Good on you for trying. I wanted to do this all week but things kept getting in the way. But I have been thinking about it and I was going to start a thread to report my results. Looks like you beat me to it
First things first - I realised that there is probably a lower frequency limit where this method will work. This limit is determined by the dimensions of your room and the position of the DUT and microphone. This determines whether you are able to capture the entire envelope of the wavelet before the reflection arrives and contaminates it. I am ignoring floor, ceiling, and side wall bounce because those reflections are in phase and in the same direction as the direct sound from the subwoofer (in my room anyway!), I am only concerned about the rear wall. Although the reflection itself is in phase, the distance it has to travel might make it out of phase by the time it arrives at the observation point.
So I did a little calculation. In my case, x = 3m, and y = 9m.
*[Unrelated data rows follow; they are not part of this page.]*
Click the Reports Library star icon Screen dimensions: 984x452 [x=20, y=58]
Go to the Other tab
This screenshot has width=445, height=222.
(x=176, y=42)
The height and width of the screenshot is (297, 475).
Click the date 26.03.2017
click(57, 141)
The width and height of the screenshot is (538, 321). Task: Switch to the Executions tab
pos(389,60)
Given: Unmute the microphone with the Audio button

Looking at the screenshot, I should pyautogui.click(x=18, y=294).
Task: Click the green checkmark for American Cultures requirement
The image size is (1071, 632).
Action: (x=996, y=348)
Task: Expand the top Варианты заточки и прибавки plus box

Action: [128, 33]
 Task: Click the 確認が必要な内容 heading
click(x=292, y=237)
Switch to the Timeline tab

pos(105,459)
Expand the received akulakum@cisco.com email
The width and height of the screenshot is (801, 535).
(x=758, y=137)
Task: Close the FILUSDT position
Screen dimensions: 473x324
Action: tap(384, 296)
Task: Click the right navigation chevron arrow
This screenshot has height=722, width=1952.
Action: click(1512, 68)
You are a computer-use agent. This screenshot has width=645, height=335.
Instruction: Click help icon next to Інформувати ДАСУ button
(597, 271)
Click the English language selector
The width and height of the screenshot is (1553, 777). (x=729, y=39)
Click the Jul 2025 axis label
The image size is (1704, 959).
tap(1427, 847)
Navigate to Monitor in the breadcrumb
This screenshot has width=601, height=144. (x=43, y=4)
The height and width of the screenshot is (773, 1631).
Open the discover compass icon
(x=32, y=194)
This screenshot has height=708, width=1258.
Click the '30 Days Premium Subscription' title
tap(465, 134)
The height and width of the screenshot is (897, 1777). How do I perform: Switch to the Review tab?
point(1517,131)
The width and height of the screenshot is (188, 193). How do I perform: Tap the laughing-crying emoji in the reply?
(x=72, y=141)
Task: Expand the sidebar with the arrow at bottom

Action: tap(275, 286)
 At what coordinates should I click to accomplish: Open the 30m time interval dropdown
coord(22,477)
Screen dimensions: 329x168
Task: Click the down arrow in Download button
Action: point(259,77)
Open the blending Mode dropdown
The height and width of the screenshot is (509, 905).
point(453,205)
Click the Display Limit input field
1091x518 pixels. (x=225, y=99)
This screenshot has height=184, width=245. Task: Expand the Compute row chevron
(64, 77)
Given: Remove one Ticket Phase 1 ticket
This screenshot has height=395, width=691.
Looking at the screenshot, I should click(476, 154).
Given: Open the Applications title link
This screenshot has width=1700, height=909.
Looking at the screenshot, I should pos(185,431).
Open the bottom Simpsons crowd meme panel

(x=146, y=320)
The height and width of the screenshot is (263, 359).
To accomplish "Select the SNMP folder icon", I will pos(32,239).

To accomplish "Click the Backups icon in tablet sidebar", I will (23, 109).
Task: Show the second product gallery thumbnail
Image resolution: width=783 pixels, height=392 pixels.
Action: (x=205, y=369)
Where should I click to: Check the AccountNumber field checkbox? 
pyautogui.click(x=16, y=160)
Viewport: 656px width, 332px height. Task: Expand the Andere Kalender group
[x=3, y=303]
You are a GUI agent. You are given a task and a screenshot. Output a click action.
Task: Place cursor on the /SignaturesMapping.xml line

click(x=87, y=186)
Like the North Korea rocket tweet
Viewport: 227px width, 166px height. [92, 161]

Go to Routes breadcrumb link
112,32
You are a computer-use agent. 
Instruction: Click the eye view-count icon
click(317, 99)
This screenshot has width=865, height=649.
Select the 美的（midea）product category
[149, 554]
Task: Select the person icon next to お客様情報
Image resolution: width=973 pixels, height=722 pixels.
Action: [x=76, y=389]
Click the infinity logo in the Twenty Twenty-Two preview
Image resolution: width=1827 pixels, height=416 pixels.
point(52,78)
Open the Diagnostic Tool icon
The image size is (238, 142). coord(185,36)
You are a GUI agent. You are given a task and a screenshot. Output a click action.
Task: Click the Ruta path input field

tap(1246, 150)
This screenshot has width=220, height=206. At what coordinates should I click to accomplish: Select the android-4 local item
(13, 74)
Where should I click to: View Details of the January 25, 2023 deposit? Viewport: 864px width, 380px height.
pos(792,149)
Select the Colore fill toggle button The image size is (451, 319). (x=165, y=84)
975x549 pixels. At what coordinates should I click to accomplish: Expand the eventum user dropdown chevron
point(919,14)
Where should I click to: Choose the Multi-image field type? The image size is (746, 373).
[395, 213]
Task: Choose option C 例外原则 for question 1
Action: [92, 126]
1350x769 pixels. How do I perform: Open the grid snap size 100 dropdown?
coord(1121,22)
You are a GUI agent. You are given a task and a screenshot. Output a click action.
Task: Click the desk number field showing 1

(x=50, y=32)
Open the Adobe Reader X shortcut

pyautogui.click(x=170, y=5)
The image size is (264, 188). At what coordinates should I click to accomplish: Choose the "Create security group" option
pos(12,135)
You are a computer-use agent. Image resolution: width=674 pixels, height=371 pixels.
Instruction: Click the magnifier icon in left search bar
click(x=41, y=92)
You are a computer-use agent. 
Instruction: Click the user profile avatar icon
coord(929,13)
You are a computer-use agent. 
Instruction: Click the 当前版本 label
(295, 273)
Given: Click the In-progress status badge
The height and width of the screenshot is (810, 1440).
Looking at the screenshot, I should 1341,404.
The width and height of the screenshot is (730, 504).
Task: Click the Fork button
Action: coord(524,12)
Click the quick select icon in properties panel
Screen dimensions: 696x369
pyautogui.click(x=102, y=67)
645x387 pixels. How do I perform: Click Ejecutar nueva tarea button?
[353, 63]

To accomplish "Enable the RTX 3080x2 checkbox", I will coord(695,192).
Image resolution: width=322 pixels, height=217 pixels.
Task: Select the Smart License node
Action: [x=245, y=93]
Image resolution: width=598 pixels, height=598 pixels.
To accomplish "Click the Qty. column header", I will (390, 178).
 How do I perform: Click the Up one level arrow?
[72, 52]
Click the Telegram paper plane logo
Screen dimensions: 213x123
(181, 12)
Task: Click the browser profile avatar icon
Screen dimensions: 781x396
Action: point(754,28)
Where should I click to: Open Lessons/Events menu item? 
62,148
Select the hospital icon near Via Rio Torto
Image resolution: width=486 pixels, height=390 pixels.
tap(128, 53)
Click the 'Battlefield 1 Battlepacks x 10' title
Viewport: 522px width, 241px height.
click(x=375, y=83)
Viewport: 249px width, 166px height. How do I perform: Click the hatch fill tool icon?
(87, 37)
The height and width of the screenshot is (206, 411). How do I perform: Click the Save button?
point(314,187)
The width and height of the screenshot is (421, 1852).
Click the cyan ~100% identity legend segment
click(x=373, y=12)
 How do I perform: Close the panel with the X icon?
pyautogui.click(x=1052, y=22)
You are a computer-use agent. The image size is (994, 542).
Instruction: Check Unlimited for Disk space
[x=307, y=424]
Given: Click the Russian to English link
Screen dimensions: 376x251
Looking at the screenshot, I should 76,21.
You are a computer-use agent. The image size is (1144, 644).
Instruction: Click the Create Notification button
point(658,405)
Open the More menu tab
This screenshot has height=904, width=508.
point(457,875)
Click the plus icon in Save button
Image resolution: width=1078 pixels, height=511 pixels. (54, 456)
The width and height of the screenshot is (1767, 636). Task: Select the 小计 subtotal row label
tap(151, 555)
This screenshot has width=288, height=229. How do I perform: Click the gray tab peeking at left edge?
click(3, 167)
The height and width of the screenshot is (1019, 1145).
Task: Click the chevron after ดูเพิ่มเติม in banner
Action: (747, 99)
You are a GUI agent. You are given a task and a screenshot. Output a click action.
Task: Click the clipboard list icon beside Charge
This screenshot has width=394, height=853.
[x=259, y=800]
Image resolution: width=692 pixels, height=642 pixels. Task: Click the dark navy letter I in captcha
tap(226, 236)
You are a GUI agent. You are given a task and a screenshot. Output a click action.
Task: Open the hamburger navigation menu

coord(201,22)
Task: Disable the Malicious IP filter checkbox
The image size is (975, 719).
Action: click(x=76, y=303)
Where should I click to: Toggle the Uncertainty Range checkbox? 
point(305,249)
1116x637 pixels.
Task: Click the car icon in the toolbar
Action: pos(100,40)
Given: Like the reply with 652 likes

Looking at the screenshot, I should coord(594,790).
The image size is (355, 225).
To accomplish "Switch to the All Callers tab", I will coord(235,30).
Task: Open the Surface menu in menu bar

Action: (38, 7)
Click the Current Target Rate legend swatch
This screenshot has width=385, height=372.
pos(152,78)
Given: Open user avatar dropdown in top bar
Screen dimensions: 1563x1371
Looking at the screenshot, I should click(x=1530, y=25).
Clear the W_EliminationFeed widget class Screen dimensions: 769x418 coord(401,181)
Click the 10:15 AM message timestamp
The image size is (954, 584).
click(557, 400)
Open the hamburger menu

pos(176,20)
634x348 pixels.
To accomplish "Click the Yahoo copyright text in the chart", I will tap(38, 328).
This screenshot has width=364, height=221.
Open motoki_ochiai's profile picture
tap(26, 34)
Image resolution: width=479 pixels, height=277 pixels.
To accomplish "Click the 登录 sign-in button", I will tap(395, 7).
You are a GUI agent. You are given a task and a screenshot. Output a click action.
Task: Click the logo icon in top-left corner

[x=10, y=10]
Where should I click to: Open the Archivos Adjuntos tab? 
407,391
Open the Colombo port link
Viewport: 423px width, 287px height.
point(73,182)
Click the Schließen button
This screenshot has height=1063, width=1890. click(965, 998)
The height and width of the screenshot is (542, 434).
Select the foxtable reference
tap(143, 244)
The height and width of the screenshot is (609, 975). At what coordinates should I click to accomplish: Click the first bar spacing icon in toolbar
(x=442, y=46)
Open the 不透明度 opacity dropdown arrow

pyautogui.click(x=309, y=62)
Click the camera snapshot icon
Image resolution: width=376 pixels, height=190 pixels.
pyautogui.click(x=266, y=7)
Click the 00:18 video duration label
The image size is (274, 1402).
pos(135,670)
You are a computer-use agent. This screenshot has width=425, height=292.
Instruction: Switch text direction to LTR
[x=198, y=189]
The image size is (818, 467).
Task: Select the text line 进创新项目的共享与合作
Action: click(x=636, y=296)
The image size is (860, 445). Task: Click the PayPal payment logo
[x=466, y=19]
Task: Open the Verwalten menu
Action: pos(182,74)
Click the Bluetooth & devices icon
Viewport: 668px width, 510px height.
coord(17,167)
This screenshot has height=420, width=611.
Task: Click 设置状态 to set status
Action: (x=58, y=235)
Using the speed of sound (343m/s) and the equation (t = d/1000c), x = 8.74ms, and y = 26.2ms. This means I have (26.2ms - 8.74ms) = 17ms of reflection-free window.
However, the wavelet is 6.5 cycles long, and the time of the wavelet needs to be accounted for when we calculate the reflection-free time. Since my XO frequency is 50Hz, I need (number of wavelets * 1000/frequency) 130ms for the wavelet to fully emerge from the DUT. This is much longer than my reflection-free window, which means that I should see the rear reflection contaminate the wavelet after only 17ms.
If you paid attention to that video, they used a free-field measurement for an elevated speaker array, and a ground plane measurement for the sub. That is why the measured impulses looked so clean - no reflections! If we want to translate this method to a domestic listening room, we MUST account for reflections. It will change the shape of our waveform and stretch it, and make the results very difficult to interpret.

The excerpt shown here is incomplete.